LoanDepot lauds early win in CrossCountry poaching case

LoanDepot is celebrating a “significant legal victory” in a poaching suit against CrossCountry Mortgage, after a federal judge in a new order suggested the Irvine, California-based lender is likely to succeed in its claim of misappropriated trade secrets. 

U.S. District Judge Edmond E. Chang on Tuesday barred CCM from using thousands of documents taken from loanDepot by Chicago-based former employees in their January departure and ordered them returned. CCM is also barred from soliciting loanDepot employees to join the firm, according to the preliminary injunction filed in the U.S. District Court for the Northern District of Illinois. 

“CCM is likely to be found liable for aiding and abetting the individual defendants’ contractual and fiduciary obligations, as well as being responsible for tortious interference with contract,” Chang wrote.

The ruling replaces a temporary restraining order issued against CCM in April. It follows a forensic review conducted over the past several months which identified thousands of loanDepot documents in CCM’s internal systems allegedly brought by the five workers. 

LoanDepot, which is also suing CCM in New York for raiding its ranks, issued a rare public statement about the lawsuit Wednesday lauding the order.

“We are extremely pleased with the Court’s ruling,” said Frank Martell, loanDepot president and CEO, in a press release. “loanDepot will continue to vigorously protect its interests.”

The lead counsel for loanDepot, James Witz of Chicago-based Littler Mendelson, P.C., also praised the ruling, stating the lender takes the protection of its trade secrets and contractual agreements with its employees “very seriously.”

A representative for CrossCountry declined to comment Wednesday. The Brecksville, Ohio-based CCM has made few public comments regarding its numerous poaching battles in federal court, and has seen mixed results in its various defenses this year.

The court also rejected CCM’s claim that some of the customer information it received didn’t constitute protectable trade secrets. 

LoanDepot filed the complaint in April, after five of its loan consultants resigned in January and allegedly took with them to CCM thousands of documents from the company. Chang granted the TRO, which contained most of the same provisions as the preliminary injunction but didn’t include anti-solicitation protection against CCM itself. The TRO was extended several times through Dec. 15.

A forensic review conducted by consulting firm Charles River Associates identified the thousands of documents from loanDepot in CCM’s internal systems. The files included customer contact lists and loan details, as well as loanDepot internal leaderboards, marketing ideas, a pre-approval tracker and other past loan information. 

CCM asked the court to modify the TRO by removing protections for “basic customer-contact information” which it defined as names, phone numbers, street and email addresses. But the judge denied the motion.

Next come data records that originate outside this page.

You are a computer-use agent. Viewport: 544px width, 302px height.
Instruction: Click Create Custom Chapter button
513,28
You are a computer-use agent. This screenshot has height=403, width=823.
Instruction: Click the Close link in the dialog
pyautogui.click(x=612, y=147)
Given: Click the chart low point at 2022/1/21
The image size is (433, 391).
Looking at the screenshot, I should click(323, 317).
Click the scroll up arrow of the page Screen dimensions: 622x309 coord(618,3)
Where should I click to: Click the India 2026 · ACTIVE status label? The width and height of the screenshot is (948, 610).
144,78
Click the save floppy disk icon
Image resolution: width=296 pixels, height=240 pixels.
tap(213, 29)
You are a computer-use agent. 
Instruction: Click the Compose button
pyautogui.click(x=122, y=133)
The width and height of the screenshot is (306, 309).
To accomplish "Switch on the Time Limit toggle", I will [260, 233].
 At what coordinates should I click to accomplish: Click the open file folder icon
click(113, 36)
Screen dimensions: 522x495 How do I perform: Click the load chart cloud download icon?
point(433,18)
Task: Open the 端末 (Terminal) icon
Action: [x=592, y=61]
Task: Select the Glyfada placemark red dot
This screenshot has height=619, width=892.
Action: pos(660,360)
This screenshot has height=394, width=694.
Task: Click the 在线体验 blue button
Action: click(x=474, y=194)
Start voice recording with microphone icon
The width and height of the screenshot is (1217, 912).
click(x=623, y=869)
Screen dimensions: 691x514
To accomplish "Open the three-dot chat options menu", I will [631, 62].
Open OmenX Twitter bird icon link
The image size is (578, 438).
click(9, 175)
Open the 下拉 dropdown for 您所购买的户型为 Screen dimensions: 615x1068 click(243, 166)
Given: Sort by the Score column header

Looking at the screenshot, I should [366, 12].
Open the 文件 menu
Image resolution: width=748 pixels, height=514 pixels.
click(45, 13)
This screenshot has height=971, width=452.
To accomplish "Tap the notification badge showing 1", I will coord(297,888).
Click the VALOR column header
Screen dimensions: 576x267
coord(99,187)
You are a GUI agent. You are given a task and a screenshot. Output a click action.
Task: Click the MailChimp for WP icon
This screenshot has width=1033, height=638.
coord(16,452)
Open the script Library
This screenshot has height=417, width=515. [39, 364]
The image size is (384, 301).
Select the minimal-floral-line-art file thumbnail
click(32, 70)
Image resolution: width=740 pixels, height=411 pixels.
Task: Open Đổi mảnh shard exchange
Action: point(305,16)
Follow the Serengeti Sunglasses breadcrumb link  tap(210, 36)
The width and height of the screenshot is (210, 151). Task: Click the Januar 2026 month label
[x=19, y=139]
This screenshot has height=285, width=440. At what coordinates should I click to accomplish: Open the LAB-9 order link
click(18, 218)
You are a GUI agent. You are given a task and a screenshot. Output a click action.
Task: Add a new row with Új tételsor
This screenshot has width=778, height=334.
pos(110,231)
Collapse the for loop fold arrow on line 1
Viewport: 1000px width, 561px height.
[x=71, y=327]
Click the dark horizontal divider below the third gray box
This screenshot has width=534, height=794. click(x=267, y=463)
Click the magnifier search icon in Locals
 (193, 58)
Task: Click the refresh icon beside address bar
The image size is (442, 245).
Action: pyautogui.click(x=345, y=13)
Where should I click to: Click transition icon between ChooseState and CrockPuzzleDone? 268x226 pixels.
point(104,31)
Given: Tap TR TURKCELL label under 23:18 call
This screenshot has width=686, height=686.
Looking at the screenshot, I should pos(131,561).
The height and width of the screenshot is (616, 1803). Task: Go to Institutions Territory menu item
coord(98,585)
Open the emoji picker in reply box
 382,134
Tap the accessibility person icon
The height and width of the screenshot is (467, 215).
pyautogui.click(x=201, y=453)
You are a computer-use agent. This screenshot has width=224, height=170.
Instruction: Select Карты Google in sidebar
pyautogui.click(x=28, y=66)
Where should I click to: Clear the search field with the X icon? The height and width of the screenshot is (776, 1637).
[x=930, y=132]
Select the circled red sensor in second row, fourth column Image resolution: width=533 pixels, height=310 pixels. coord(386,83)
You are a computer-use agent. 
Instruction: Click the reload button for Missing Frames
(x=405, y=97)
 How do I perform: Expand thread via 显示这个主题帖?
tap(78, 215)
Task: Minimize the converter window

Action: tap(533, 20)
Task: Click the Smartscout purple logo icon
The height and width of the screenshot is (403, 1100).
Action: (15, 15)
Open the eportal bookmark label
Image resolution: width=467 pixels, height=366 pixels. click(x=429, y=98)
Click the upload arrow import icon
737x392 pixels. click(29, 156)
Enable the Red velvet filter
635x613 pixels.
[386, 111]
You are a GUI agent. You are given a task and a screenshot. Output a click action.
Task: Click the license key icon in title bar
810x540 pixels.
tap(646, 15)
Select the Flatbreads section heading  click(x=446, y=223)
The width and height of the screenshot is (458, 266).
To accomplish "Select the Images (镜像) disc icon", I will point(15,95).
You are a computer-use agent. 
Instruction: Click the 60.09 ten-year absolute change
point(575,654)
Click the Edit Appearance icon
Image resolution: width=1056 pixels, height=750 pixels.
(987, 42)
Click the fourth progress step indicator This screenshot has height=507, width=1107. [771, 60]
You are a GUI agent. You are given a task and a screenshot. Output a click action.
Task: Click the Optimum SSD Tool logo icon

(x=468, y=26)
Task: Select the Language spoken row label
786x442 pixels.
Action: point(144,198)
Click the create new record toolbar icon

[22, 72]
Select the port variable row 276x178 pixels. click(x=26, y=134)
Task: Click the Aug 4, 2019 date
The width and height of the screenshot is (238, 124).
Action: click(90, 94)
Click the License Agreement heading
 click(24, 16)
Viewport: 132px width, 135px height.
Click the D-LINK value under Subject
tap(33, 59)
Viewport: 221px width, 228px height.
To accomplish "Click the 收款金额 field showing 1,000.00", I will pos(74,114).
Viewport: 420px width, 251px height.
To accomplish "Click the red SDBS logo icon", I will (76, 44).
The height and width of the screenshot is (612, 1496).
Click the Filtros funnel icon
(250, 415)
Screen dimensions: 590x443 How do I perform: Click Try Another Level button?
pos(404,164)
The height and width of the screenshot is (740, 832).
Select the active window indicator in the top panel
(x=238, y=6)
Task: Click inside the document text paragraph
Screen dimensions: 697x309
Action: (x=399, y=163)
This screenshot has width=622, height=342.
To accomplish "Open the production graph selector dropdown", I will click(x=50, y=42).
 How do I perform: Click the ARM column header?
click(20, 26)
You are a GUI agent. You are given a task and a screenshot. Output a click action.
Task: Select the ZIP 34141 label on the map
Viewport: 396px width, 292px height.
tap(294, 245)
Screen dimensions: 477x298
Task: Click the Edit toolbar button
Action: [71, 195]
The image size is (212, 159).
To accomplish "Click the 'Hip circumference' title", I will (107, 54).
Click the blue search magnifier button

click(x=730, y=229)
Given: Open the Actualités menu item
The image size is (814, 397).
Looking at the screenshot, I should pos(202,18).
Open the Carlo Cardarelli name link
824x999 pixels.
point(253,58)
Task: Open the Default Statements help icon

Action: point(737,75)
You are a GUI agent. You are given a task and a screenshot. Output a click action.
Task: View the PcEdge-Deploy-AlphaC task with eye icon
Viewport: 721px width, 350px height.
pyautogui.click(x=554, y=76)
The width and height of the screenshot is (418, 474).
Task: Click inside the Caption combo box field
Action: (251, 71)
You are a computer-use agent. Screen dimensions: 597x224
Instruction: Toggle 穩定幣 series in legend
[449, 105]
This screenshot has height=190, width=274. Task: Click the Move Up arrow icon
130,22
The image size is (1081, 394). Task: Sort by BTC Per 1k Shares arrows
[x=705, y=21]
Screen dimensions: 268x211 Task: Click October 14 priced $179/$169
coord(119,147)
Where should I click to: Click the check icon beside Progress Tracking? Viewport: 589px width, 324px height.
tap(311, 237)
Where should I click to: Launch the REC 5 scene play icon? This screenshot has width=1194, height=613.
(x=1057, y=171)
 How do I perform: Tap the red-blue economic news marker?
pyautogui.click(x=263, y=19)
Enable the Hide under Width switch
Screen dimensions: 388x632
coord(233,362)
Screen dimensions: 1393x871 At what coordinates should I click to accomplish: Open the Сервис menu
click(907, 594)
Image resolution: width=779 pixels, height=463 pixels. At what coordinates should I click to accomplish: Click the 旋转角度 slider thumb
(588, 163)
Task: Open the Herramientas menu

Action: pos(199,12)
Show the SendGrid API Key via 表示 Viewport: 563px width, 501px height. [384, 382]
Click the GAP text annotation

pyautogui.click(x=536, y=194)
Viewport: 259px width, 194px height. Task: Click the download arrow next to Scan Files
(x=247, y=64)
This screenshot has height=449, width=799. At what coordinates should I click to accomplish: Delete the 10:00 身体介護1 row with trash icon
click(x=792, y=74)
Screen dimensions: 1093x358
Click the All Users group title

“The extensive downloading and spiriting away of the information by the Individual Defendants, and the later downloading by CrossCountry into its system, circumstantially show that basic customer-contact information indeed does have economic value,” Chang wrote. 

CrossCountry said it refused to accept loanDepot’s confidential information brought by the former employees and blocked access to it, but Chang wrote CCM only blocked access to the information at the court’s behest in April. 

LoanDepot also asked Chang for a nationwide ban on CCM soliciting its employees, including referring to its TRO against the company in the similar New York suit. The judge granted the request in part, but suggested the order would be too vague and overbroad.

Chang also didn’t submit a preservation order for the loanDepot documents, but warned any absence of records and emails from CCM following the earlier forensic review and preliminary injunction would be “highly suspicious.”

In the New York poaching case between the companies, the parties will file motions and responses in February and March regarding a preliminary injunction against CCM.

In yet another raiding lawsuit against CCM, a Washington federal judge earlier this month indicated the court would toss Guild Mortgage’s complaint and reject its request for six-figure sanctions against CCM for allegedly stalling the case, instead suggesting a smaller penalty. Both companies Tuesday filed objections to the judge’s proposed order.